THE D.C. SCHOOL SYSTEM asked the mayor and city council for $396 million in operating money for the next fiscal year. The mayor recommended $16 million less, the council's education committee $14 million less. School officials said this would not be enough to make urgently needed improvements. Superintendent Floretta McKenzie, no showboater, threatened to resign. Now it appears the council is relenting a little. It's a good thing.

The improvements at issue lie in the secondary schools. In recent years, there have been steady improvements in test scores at the elementary level; on standardized tests elementary students have surpassed national norms. The better scores are thought to have derived in part from a tougher curriculum. The question now is whether the momentum can be maintained in the secondary schools. The problem is that, particularly in English and math, many secondary classrooms are crowded nearly to the point of paralysis.

There is a fairly well established correlation between class size and student performance. The National Council of Teachers of English says the ideal class size is 20 students. But 40 percent of the English and math classes in the city's secondary schools have more than 30 students, and some have as many as 38 and 40. The school system wants $1.6 million to hire enough teachers to lower the average English and math class size to 29. Give it the money; it could justifiably argue for even more.

In the junior and senior high schools, there is also now only one guidance counselor for every 400 students. For some that means little guidance and for others none at all -- in a system with large numbers of disadvantaged students who need precisely the kind of encouragement and special help good counselors can provide. The school system wants $800,000 to hire 25 more counselors, only enough to improve the ratio to somewhere between 350 and 300 to one. That money, too, should be readily provided.

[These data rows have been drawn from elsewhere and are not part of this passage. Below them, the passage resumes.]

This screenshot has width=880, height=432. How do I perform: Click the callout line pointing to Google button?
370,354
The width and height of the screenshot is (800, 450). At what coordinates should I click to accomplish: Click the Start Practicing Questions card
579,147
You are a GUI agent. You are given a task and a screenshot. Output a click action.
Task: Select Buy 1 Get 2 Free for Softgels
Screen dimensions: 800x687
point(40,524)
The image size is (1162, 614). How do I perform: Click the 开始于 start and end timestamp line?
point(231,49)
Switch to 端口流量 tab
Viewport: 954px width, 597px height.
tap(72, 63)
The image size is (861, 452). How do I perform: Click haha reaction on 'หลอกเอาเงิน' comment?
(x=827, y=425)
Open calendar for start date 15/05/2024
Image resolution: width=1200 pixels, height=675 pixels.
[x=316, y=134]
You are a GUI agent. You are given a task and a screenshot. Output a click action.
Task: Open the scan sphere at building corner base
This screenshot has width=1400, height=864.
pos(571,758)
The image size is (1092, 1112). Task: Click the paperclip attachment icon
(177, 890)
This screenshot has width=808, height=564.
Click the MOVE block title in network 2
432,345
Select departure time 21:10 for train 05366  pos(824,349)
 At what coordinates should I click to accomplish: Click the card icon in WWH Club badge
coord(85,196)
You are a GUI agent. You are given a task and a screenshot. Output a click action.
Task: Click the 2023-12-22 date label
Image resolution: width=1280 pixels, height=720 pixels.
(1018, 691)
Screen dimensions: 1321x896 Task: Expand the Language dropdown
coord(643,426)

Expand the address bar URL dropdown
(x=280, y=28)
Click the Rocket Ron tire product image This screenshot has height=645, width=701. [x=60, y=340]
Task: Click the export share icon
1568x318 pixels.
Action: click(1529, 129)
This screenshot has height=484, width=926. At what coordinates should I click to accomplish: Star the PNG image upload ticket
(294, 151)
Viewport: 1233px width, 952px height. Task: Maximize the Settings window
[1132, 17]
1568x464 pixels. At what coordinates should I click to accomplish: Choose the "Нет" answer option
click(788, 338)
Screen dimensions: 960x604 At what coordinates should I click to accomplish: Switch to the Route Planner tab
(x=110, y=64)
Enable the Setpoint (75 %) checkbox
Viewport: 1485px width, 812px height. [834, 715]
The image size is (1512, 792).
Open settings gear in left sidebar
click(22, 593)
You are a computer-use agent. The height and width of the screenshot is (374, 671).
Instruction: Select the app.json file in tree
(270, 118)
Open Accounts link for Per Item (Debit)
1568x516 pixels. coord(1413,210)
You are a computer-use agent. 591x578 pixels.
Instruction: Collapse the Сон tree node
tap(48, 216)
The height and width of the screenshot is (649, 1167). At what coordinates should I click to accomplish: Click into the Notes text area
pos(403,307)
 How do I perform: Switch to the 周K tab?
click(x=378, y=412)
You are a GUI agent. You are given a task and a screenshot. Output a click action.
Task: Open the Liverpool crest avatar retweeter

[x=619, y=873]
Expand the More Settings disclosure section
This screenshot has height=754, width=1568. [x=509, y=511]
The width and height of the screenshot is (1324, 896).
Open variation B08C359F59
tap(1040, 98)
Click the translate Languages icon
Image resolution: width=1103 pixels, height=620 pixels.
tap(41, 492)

After so many years of disappointment, the city school system is finally working. Not perfectly, as Mrs. McKenzie herself would be the first to acknowledge, but remarkably well. That may have led the mayor and the council to divert funds to other services, squeakier wheels. That's the wrong way to go. To a large extent a city lives by its school system. The mayor and the council committee did not ignore the schools this year. The budget contains large increases for school repairs and would buy more textbooks (about 40 percent of the junior and senior high students have to share books). But textbooks and roofs that don't leak are pretty basic. The schools need a little more.